___ MATERIAL PROVIDED ___

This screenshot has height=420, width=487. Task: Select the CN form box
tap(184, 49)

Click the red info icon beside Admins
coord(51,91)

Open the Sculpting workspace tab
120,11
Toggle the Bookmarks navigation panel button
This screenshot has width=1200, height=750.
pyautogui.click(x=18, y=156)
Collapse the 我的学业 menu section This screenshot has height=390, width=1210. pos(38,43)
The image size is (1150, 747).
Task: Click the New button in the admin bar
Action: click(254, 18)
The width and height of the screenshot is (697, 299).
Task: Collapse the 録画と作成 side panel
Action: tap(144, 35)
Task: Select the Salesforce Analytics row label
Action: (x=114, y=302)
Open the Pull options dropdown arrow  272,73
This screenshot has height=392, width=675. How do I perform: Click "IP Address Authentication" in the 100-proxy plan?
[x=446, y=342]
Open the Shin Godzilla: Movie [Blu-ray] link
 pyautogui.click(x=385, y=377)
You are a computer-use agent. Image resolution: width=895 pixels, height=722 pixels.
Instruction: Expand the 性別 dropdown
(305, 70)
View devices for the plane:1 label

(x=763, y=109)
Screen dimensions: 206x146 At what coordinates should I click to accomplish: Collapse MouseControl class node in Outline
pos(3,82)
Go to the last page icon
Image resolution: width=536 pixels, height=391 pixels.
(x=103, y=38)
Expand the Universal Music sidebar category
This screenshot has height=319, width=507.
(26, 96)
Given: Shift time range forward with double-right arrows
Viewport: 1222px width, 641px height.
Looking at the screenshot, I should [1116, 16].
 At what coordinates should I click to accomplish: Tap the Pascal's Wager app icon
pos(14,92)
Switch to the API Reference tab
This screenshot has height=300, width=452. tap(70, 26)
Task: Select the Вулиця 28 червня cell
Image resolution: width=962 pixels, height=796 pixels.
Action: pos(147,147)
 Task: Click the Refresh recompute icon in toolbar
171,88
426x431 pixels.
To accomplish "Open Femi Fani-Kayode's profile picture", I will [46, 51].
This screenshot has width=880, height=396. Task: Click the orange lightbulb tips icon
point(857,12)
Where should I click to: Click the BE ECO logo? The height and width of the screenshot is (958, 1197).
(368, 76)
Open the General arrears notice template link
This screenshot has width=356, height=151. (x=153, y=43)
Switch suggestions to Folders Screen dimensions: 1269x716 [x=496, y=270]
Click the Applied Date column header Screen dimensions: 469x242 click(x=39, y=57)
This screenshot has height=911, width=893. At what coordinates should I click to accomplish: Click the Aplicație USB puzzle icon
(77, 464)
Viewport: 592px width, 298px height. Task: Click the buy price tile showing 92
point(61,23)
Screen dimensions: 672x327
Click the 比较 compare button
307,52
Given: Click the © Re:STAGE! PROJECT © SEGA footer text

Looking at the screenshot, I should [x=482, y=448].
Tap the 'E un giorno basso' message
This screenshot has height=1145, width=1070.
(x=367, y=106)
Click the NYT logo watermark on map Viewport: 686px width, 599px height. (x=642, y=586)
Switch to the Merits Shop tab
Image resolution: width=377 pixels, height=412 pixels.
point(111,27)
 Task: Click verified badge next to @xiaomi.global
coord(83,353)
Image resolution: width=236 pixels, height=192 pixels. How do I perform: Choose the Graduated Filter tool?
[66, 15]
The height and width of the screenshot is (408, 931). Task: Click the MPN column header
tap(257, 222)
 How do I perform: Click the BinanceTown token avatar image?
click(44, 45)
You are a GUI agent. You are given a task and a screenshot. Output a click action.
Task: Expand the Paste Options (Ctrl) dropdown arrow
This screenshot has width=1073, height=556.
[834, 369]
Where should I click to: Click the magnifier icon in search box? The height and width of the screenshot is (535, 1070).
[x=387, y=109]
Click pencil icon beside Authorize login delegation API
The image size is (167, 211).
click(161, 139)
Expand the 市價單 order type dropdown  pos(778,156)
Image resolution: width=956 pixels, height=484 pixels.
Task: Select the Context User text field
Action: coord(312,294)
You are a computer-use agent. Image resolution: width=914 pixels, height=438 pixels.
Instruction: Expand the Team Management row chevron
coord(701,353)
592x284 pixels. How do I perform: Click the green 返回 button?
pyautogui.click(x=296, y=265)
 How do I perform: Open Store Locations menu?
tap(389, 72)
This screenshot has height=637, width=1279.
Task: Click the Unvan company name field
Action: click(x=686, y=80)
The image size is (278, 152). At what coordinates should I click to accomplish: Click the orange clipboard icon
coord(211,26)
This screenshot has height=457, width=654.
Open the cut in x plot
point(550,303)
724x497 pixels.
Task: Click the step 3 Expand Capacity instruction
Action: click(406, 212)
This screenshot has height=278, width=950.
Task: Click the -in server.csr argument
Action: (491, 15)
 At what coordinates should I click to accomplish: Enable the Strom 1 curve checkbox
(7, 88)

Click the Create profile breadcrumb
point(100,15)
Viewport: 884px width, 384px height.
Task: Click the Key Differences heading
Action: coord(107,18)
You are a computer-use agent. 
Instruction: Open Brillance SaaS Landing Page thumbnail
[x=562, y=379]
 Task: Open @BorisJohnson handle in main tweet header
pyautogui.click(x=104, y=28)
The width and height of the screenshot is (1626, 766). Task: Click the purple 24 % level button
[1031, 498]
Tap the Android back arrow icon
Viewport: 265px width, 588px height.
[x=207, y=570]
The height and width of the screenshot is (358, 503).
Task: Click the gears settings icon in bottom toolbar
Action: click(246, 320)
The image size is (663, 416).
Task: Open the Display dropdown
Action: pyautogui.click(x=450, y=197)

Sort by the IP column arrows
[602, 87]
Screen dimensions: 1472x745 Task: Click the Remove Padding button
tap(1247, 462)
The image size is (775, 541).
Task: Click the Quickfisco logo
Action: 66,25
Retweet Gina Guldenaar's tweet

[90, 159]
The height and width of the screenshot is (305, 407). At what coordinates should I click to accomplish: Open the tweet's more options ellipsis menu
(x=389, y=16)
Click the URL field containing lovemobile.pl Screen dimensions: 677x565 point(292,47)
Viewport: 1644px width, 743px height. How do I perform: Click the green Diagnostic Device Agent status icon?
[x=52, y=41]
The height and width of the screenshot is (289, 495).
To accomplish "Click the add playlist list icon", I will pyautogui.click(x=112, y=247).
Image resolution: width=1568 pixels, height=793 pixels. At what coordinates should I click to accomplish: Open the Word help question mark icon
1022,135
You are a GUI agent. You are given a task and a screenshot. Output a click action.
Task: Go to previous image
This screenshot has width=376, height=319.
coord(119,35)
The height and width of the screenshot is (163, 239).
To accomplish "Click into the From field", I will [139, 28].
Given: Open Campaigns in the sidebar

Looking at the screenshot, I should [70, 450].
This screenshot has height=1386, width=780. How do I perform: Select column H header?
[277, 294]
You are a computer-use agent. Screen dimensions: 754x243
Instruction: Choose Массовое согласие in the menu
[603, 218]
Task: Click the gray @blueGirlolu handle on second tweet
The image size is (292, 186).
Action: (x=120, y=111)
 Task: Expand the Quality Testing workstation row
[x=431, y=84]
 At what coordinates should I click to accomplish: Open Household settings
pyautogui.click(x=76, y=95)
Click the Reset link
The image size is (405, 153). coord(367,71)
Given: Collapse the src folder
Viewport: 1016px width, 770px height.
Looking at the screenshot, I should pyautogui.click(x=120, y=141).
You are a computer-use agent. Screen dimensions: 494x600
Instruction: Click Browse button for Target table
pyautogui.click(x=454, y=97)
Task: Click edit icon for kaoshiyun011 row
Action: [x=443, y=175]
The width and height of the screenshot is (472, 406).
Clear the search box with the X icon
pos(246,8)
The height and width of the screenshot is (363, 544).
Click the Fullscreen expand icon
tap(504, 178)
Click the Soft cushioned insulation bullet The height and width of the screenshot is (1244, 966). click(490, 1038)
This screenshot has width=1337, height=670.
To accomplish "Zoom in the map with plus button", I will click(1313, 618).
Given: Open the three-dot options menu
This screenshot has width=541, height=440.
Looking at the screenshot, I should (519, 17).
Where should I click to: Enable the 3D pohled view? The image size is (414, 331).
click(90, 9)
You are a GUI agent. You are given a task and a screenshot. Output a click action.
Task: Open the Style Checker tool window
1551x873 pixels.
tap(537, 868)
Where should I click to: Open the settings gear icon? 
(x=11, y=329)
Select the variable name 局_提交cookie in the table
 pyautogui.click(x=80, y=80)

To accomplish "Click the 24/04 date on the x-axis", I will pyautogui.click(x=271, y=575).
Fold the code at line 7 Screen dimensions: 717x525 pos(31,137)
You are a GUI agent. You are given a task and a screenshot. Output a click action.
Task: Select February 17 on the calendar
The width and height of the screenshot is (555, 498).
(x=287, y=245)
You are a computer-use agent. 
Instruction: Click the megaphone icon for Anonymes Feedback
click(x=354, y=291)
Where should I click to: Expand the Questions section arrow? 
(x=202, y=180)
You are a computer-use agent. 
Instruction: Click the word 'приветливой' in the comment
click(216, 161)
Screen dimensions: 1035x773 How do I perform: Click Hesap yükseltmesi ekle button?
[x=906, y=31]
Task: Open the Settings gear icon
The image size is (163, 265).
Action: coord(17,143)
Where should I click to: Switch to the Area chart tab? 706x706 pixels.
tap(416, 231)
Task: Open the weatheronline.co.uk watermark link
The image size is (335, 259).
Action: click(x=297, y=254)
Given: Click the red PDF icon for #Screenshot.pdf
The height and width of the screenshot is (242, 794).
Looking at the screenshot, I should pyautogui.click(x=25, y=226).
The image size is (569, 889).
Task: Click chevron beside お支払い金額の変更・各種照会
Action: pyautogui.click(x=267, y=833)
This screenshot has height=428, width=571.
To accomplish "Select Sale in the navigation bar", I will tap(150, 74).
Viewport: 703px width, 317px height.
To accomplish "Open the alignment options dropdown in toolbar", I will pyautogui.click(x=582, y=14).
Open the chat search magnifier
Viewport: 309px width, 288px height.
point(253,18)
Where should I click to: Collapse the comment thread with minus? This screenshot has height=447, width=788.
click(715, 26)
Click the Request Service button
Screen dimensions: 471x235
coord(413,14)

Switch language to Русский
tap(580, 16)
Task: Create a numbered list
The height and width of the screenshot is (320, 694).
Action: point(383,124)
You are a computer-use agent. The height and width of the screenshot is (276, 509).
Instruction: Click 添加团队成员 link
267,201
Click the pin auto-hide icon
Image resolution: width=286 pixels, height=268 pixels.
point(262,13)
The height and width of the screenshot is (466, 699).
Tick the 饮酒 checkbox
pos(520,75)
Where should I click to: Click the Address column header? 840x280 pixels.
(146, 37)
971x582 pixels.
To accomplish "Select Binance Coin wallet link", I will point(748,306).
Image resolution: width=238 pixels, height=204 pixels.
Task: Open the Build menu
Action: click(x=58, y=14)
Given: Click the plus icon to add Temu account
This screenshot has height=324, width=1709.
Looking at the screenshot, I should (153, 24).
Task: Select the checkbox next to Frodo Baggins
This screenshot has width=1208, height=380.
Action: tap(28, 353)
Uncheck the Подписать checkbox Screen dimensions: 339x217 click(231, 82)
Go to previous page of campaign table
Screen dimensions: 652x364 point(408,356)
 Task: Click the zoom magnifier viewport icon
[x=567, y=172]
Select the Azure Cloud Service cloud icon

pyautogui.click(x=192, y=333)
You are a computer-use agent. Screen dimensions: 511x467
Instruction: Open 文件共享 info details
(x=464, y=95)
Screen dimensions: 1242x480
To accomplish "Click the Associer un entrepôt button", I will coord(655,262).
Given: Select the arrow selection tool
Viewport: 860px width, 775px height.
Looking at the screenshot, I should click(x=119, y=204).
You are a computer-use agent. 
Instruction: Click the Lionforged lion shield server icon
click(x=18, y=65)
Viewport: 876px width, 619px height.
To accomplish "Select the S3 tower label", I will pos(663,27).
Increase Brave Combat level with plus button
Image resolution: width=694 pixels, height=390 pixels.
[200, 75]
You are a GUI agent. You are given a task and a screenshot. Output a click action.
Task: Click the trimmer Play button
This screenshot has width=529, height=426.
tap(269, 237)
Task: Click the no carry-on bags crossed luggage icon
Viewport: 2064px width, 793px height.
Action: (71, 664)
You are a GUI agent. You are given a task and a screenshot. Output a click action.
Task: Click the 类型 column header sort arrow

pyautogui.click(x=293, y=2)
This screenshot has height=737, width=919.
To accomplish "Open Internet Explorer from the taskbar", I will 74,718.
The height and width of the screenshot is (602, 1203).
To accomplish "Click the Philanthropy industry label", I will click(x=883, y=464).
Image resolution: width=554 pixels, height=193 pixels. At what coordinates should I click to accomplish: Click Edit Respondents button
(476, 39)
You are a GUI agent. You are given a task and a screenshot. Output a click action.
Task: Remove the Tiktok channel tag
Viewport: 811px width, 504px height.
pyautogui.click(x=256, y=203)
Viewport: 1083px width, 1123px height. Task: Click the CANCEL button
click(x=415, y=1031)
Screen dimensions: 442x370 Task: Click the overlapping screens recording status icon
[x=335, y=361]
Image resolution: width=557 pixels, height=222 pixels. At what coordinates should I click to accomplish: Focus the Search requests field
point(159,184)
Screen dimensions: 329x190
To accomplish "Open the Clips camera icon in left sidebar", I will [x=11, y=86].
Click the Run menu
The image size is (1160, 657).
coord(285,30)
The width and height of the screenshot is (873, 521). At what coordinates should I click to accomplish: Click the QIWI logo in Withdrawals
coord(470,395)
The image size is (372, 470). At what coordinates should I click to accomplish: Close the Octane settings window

___

*GOAL OF THE EXERCISE*: Extract the lines of the preceding material that run from the line with "Task: Open @BorisJohnson" through the line with "Tap the Android back arrow icon", inclusive, reproducing them exactly and adding nothing.

*ANSWER TO THIS EXERCISE*:
 Task: Open @BorisJohnson handle in main tweet header
pyautogui.click(x=104, y=28)
The width and height of the screenshot is (1626, 766). Task: Click the purple 24 % level button
[1031, 498]
Tap the Android back arrow icon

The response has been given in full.